[EDITORS NOTE: Who do I think I am, waltzing in her a week and a half later with a repost. Well, I be busy. Not really. I’ve actually been working on some things that I will gleefully tell you about, Tuesday? And per usual with reposts I’ve sprinkled in updates, enjoy]
As you know, I consider myself a captivating courter. I love “the chase” if you can call it that, it’s more of a beckoning, chasing implies you’re the only one with something to offer, basically, I want you to want me *Miguel voice*. The wooing is typically apexed by that first kiss, while I typically like to kiss anyway, it’s that first kiss that let’s me know, Game. Blouses. All kisses are not created equal, I’ve had my fair share of bad ones, and if the studies hold true that the average person will have 28 first kisses in their lifetime, I have at least a dozen (well been about 2 years since this post, lets just say I’m about 68% there) good or bad left to experience, well unless I get married on something. (Welp, Still not married)

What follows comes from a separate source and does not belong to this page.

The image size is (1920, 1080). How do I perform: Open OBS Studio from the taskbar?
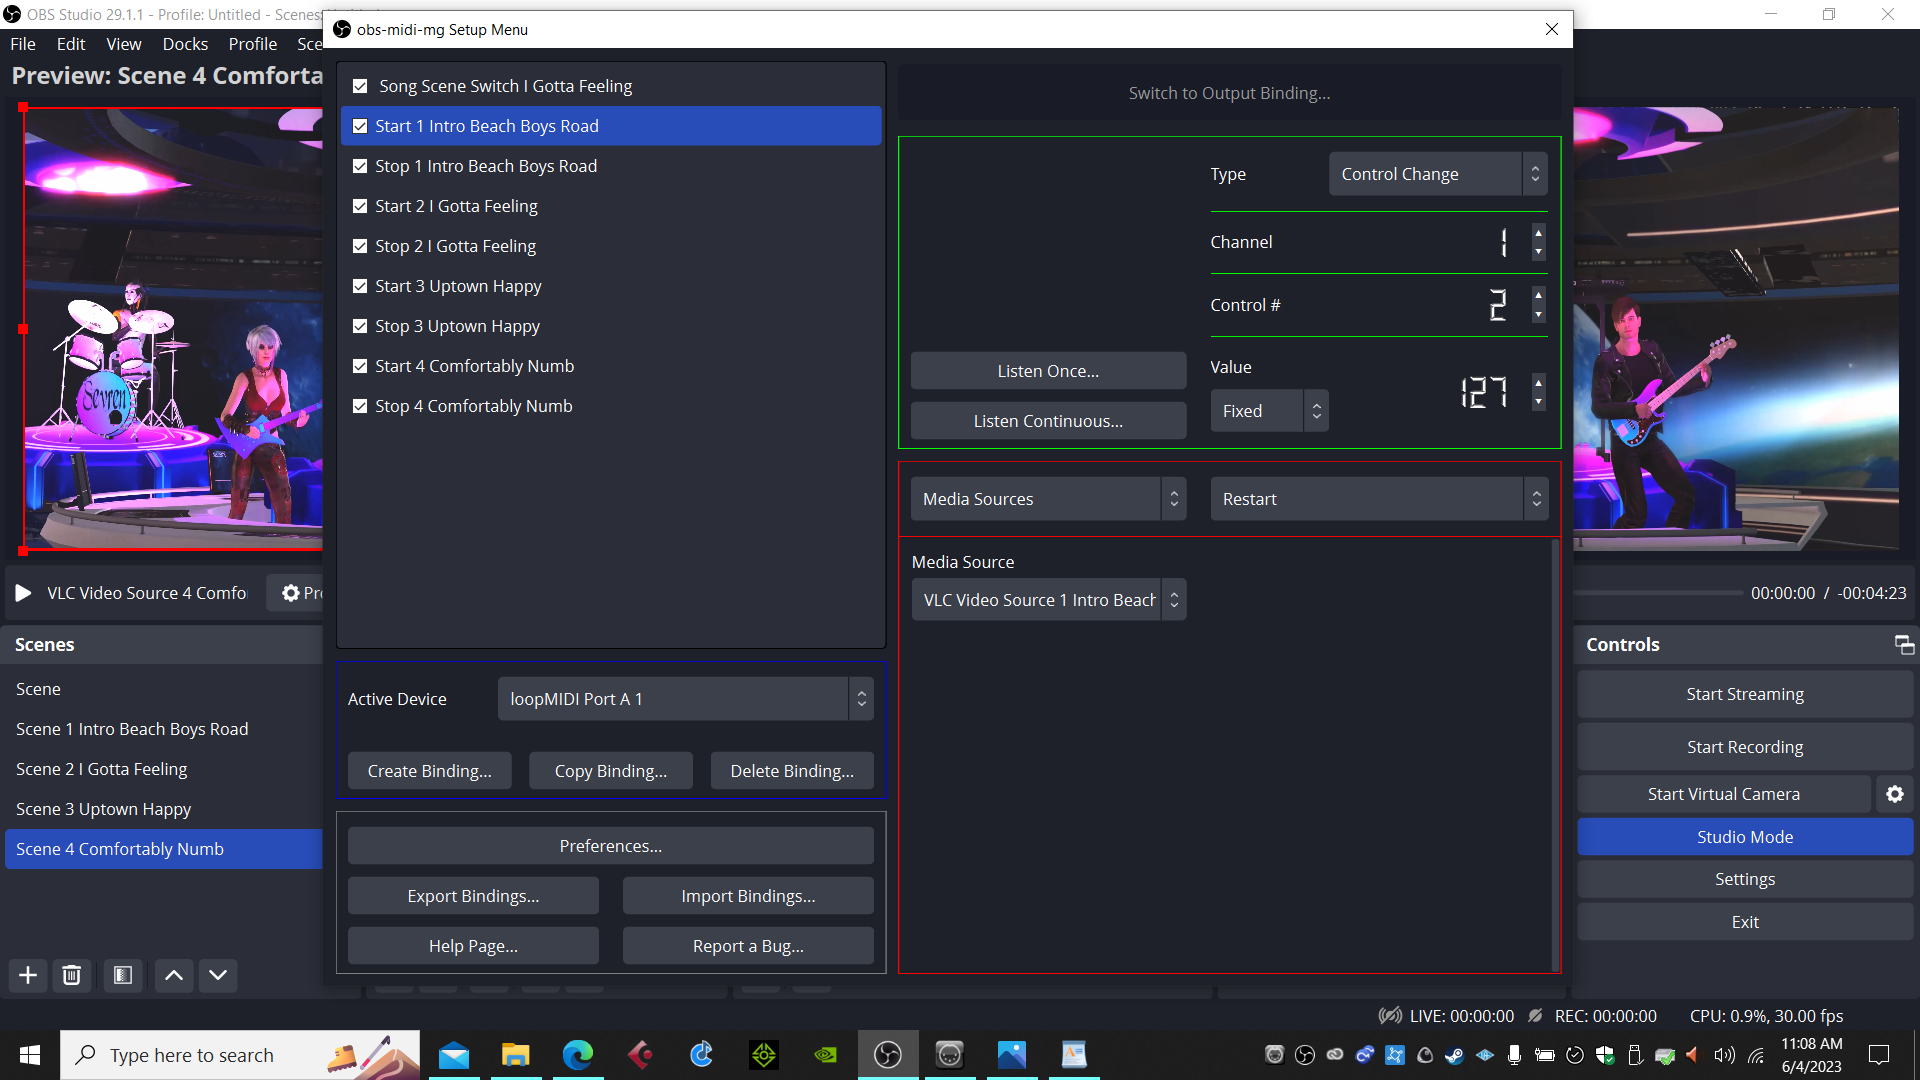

Way back when in “Underrated“, I told you about the worst kiss I ever gotten, need some gum just thinking about it…
Unfortunately the worst kiss I ever got has been topped. Like, it was abhorrent; the lob was thrown and I declined because I was that turned off and may or may not have blocked her number on my way home, I think she like licked the inside of my upper lip, where they do that at, I hate the man that told her that was cute, I hope he stubs his toe like twice a week. This kiss was in fact so bad I revived a blog post from 2013 just to vent. But back to the post
From that awful kiss (and this one), I knew I would not want to be with her romantically. As Eminem said, “You only get one shot do not miss ya chance to blow”, pun intended. Other times, I dated bad kisser anyway, even though the poor kissing chemistry was a prelude to the relationship that would follow. But what makes a one a bad kisser. Men are called out a lot, women not as much. Why? Because men don’t care. Well we care, but we’re more tolerant of the kiss challenged; we’re focused on the ultimate goal
But as I said, a bad first kiss usually sets a precedent. Like Ol girl without #daBreff I was instantly turned off (not that I was much in the first place) never mind she would dare to kiss with her breath smelling like stale yoga pants. I mean don’t you taste your own breath, why you think Pam from Martin never got a steady man? Another example; Madame, was a pecker. Her mouth as closed as she was emotionally. Bazinga. It was a power struggle she would want to peck I would want a wee bit more affection. It would represent our relationship she continuing to give me the minimum and me wanting more. On the other end of the spectrum, was another girl who damn near ate my face. She was too open, too easy, and I may or may not have used it to my advantage. All in all, a bad kiss is the ultimate buzzkill. All the leadup to…..that? It’s like the ending of Harry Potter, 8 damn movies and he killed him in 5 minutes. That’s some old bull….wait where was I? Oh yeah kissing n sh t.
While bad kisses are a sign of impending doom, good kisses, I can’t quite make a read on either. Sometimes it’s a sign of love, most of the time just intense physical attraction. Some people are just naturally affectionate but to you (or them) it feels like every romantic movie scene they ever witnessed. Perhaps it’s silly to put any stock in something someone else finds meaningless, enter worst kisser #4, random drunk elevator girl in college, but so far the correlation has been better kisser = better chemistry = better relationship. I think I might could be on to something. Or not. Shrug life.